Effective Clinical Practice
Efficient Prenatal Care: Fewer Visits, Fewer Sonograms
Effective Clinical Practice, May June 1999
In this issue of ecp, Evidence Matters focuses on obstetric care and how it might be done more efficiently. The goal of prenatal care is to ensure delivery of a healthy baby to a healthy mother. The standard regimen of care that most obstetric providers have been trained to use is intense—14 visits during a 40-week pregnancy and a myriad of screening tests. Many recommended aspects of prenatal care have not been shown in clinical trials to improve outcomes, but more tests and visits must be better, right? The studies presented in this issue of ecp show the opposite—that more visits and, at least in the case of routine ultrasonography, more tests are not necessarily better. Neither increases the number of healthy babies delivered to healthy mothers.
The first study presented here was designed to put the recommendations of the Expert Panel on the Content of Prenatal Care1—a multidisciplinary panel convened by the Public Health Service—to the test of a randomized, controlled trial. This trial, conducted in the Colorado region of Kaiser Permanente, found that reducing the number of prenatal visits had no adverse effects on outcome or patient satisfaction. That the intensity of prenatal care can safely be reduced has been confirmed by randomized trials in Britain2 and Zimbabwe.3 By paying attention to what we do in fewer prenatal visits, we can improve the efficiency of prenatal care while satisfying our patients and maintaining excellent pregnancy outcomes. Obstetric providers can use the results of these randomized trials to safely reduce the intensity of routine prenatal care and continue to deliver healthy babies to healthy mothers.

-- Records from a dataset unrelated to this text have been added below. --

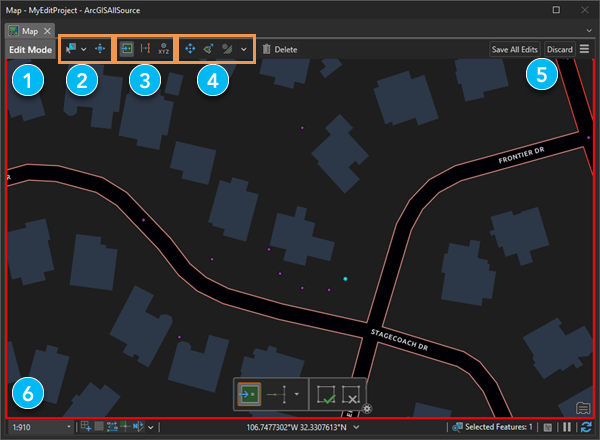Toggle the direction and distance constraint icon
Screen dimensions: 600x440
point(145,48)
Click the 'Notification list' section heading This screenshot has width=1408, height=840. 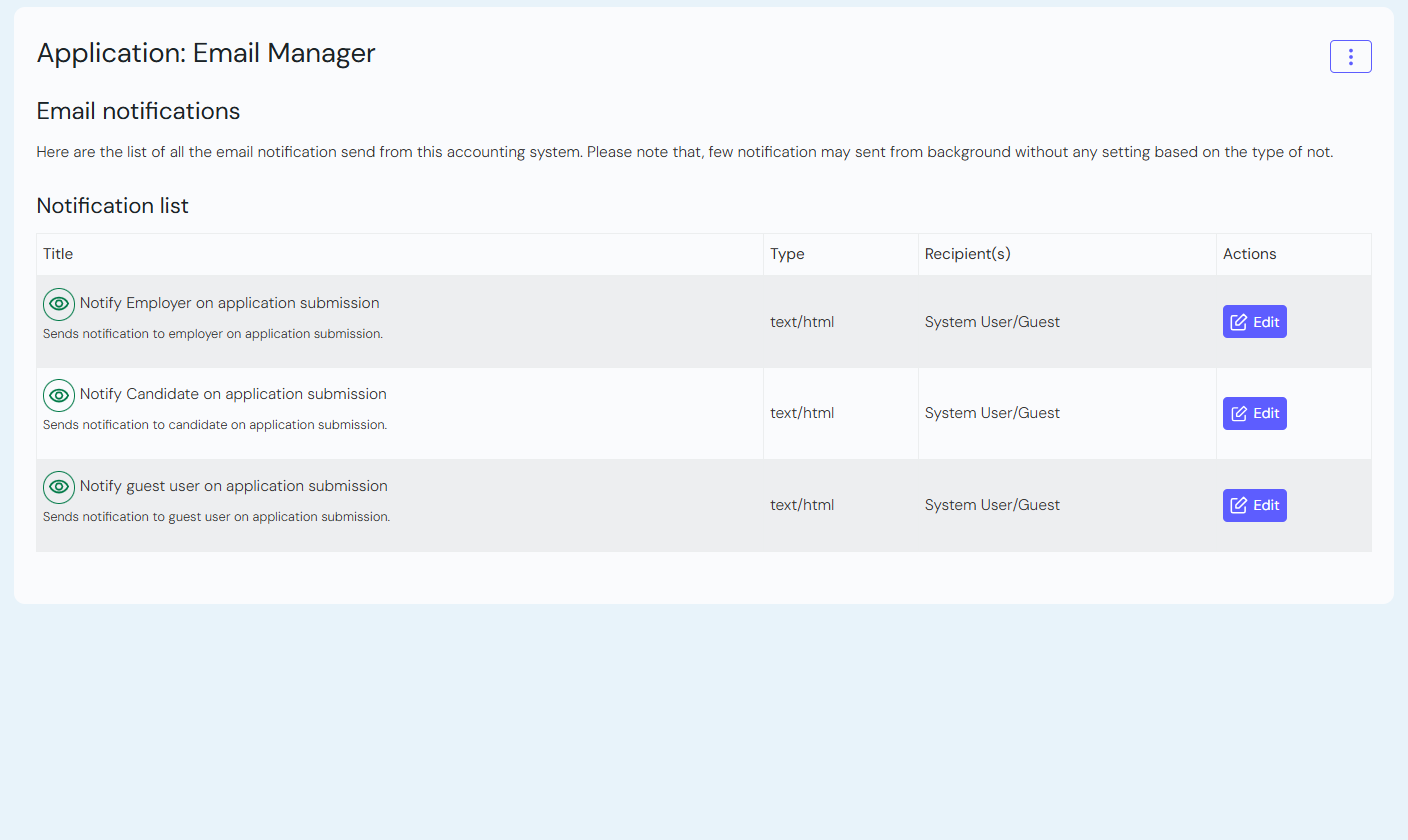(x=113, y=206)
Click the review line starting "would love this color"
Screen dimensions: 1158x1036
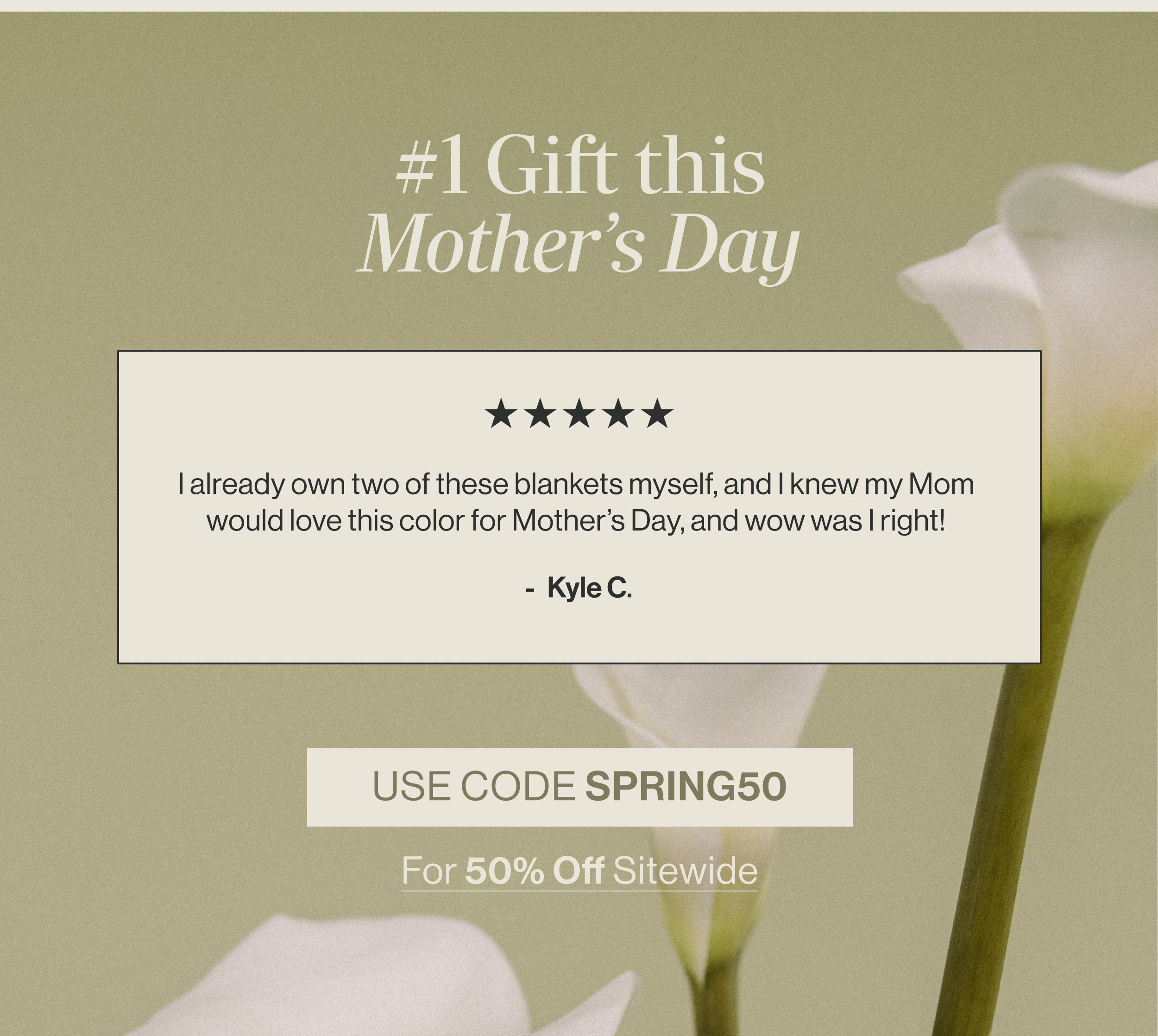pyautogui.click(x=575, y=520)
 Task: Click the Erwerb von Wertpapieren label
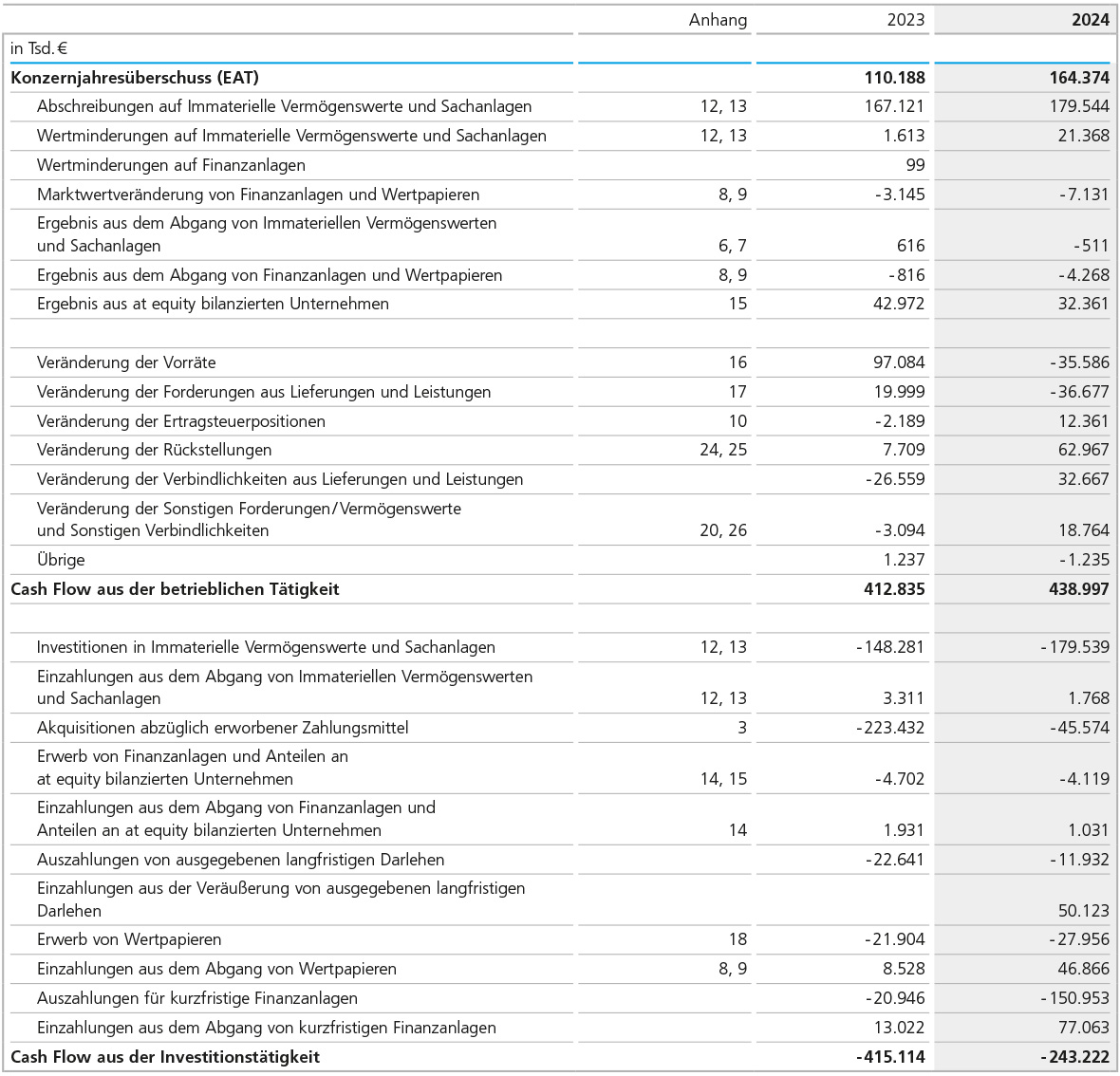[x=129, y=939]
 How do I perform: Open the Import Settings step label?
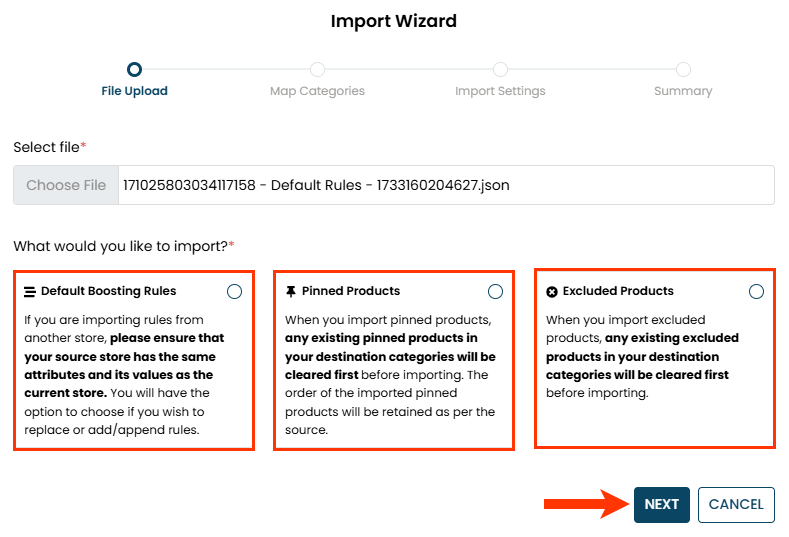click(500, 91)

Performing ultrasonography at least once and often twice or more during pregnancy has seemingly become routine. This practice was based on the belief that such screening would improve outcomes. However, the RADIUS trial, presented here and in another paper4 examining the impact of routine screening ultrasonography on maternal management and outcomes, demonstrated that routine ultrasonography does not reduce adverse perinatal outcomes or obstetric interventions.
Keeping in mind the caveat that these trials examined care given to low-risk obstetric patients, it seems clear that in prenatal care, more is not necessarily better. Indeed, when equivalent or better outcomes result from less intense care, resources become available for use elsewhere. To me that means that less—not more—is better.
1. Public Health Service Expert Panel on Prenatal Care. Caring for our Future: The Content of Prenatal Care. Washington, DC: Public Health Services, US Dept of Health and Human Services; 1989.
2. Sikorski J, Wilson J, Clement S, Das S, Smeeton N. A randomised controlled trial comparing two schedules of antenatal visits: the antenatal care project. BMJ.1996;312:546-53.
3. Munjanja SP, Lindmark G, Nyström L. Randomized controlled trial of a reduced-visits programme of antenatal care in Harare, Zimbabwe. Lancet. 1996;348:364-9.
4. LeFevre ML, Bain RP, Ewigman BG, et al. A randomized trial of prenatal ultrasonographic screening: impact on maternal management and outcome. Am J Obstet Gynecol. 1993;
McDuffie RS, Beck A, Bischoff K, Cross J, Orleans M. Effect of frequency of prenatal care visits on perinatal outcome among low-risk women. A randomized controlled trial. JAMA. 1996;275:847-51.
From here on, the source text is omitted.